Talloze in de lucht gestoken telefoons leggen vast hoe Lee Towers – gouden das, gouden pochet, gouden microfoon – voor de laatste keer in zijn carrière de microfoon van zijn mond vandaan beweegt om ruimte te maken voor een uithaal in zijn uitvoering van You’ll never walk alone. Er klinkt luid gejuich. Niemand die let op Aseneth Rotich, die een paar meter verderop haar ogen neerslaat. De weduwe van de in februari verongelukte marathonloper Kelvin Kiptum heeft bij de start van de marathon van Rotterdam geen oog voor het prachtige uitzicht op de met duizenden toeschouwers gevulde Erasmusbrug.

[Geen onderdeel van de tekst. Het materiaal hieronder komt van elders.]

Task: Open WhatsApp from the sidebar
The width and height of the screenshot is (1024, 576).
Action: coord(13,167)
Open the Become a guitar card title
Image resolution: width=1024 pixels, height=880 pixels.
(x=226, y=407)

Het hele weekend is Rotich eregast op uitnodiging van Golazo, de Belgische organisator van de stadsmarathon. Vrijdag is ze bij de persconferentie en krijgt ze in een ongemakkelijke ceremonie het eerste exemplaar uitgereikt van een racehorloge dat ter ere van haar overleden man is uitgebracht. Ze ondergaat het ogenschijnlijk onbewogen, en zo staat ze zondag ook langs het parcours.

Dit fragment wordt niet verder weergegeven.